Engineers Week Is Feb. 15–21

I just renewed my professional society membership dues for the umpteenth year, and while writing the check, I paused to consider if I was getting good value from them. I expect to receive another "suitable for framing" certificate this year, as the number of my membership years ends with a zero, but I wondered if there were other, more tangible benefits.

I should have walked away from the computer at that point, but one question often leads to another, and so it was today. It’s been some time since I sat in a classroom (although I still have this recurring dream about arriving unprepared for a final exam), so I browsed over to look at engineering enrollment and graduation trends. They seem to have improved since my undergraduate days at San Diego State University, when my graduating class of mechanical engineers numbered an even dozen, giving me eternal bragging rights of having graduated in the top 10 of my class. Barely.

The National Science Foundation, which has charted science and engineering enrollments since 1972, reports that undergraduate engineering enrollments generally declined in the 1980s and 1990s, rebounding from 2000 through 2003, only to resume a slow decline since then. Engineering degrees awarded were just under 39,000 in 1976. They peaked in 1985 with 77,572, then slowly declined to 59,258 in 2001, and slowly rose to just over 68,000 in 2006 — accounting for 4.6% of all bachelor level degrees awarded that year.

The engineering profession continues to offer many excellent career opportunities, yet the academic challenges remain a formidable barrier for many.

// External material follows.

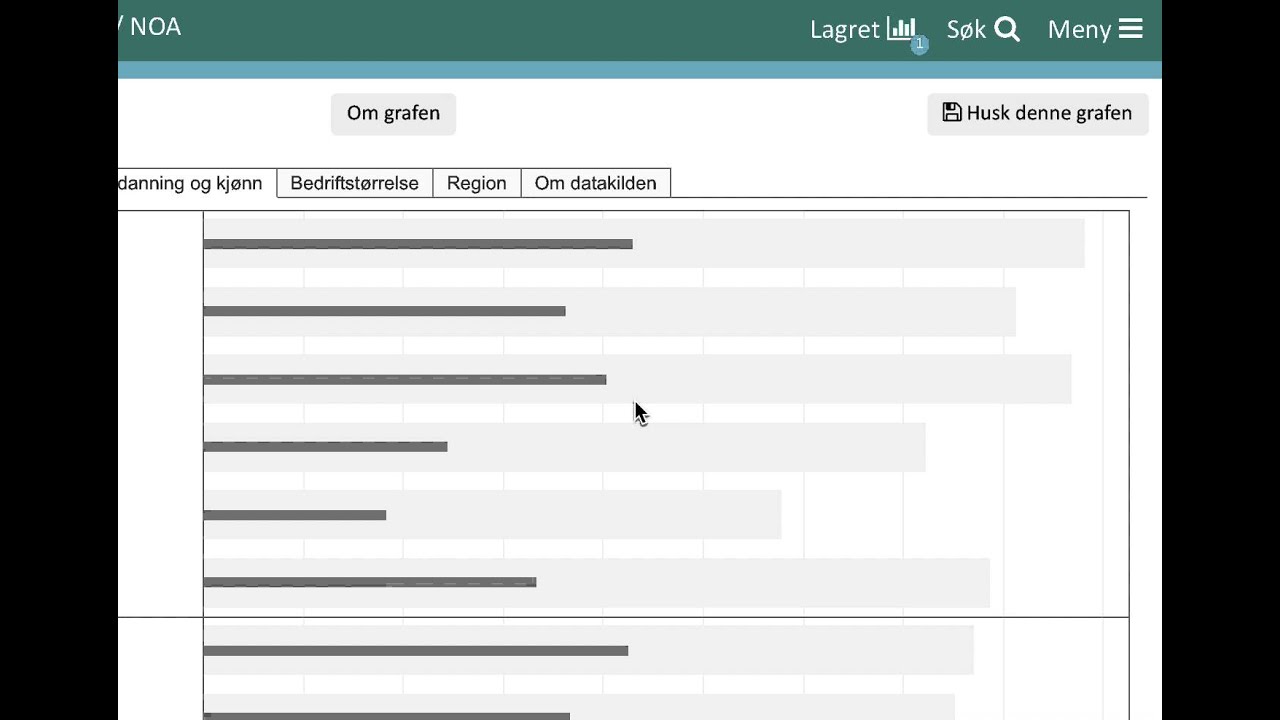Click the shortest dark bar in the chart
This screenshot has width=1280, height=720.
[294, 515]
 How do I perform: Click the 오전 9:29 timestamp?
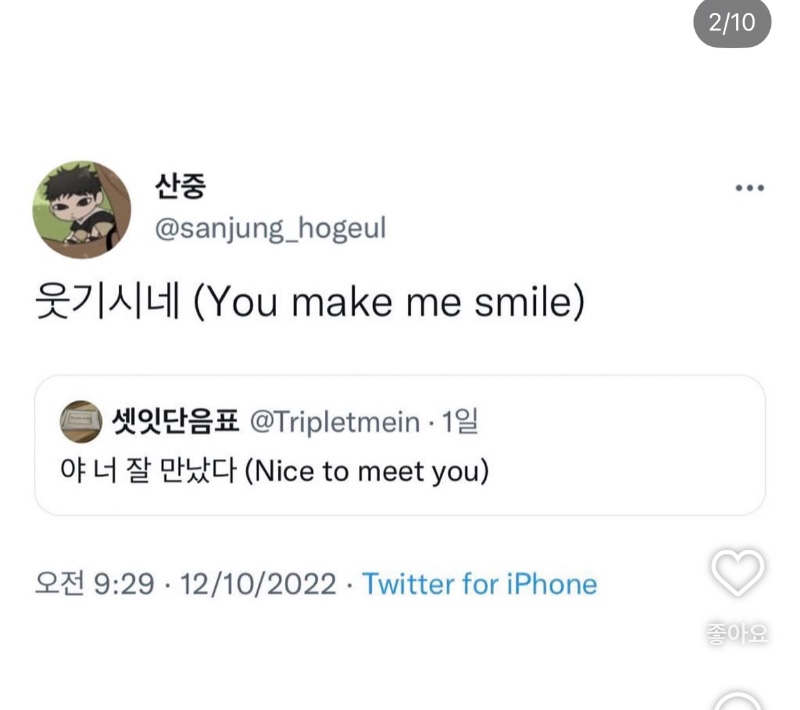[94, 584]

Engineering Interest in Engineering

One of the leading organizations attempting to increase the number of engineers is the National Engineers Week Foundation (NEWF), a close coalition of more than 75 professional societies in partnership with major corporations and government agencies. Their dedicated purpose is "ensuring a diverse and well-educated future engineering workforce by increasing understanding of and interest in engineering and technology careers among young students and by promoting pre-college literacy in math and science." For 2009, the cochairs are Intel and the National Society of Professional Engineers.

NEWF reaches into K-12 schools to introduce the advantages of a science, technology, engineering, or math (STEM) career to "sustain and grow a dynamic engineering profession." The foundation, focused putting the E in STEM, is diligently working to remove "social, education, and economic barriers that deter young students from engineering and technology careers."

NEWF has designated February 15 – 21 as Engineers Week to highlight its many outreach activities, such as the Discover E project, through which 45,000 engineer mentors have worked with five and half million students and teachers through classroom visits and extracurricular projects in 2008; the Engineer Your Life project, which encourages young women to explore a career in engineering; and the Discover Engineering (www.discoverengineering.org) project for middle school students.

Inspiring Junior Engineers

Many 7th and 8th graders have been introduced to the profession of engineering by the National Engineers Week Future City Competition (www.futurecity.org), now in its 17th year and the nation’s largest not-for-profit engineering education program. For 2009, more than 30,000 middle schoolers nationwide will work in teams with volunteer engineers in a semester-long project to create their vision of a city of the future, complete with infrastructure, energy systems, and skyscrapers.

"The program inspires a respect for the role STEM plays in solving many of the pressing global and social needs we are all facing. And it helps possibly lay the foundation for many of them to pursue a career in these areas, something they might never have considered before," said Kathryn Gray, PE, National Engineers Week 2009 chair and past president of the National Society of Professional Engineers. The students create their cities using SimCity 4 Deluxe software and then build 3-D table-top scale models. This year’s topic is "Creating a Self Sufficient System Within the Home Which Conserves, Recycles and Reuses Existing Water Sources." Thirty-six regional competition winners from 1,100 middle schools will then compete head-to-head for the overall title in Washington, D.C., during National Engineers Week this month.

Pay Your Dues

Recruiting the next generation of engineers and technologists is important, so pay your dues. They’re being put to good use.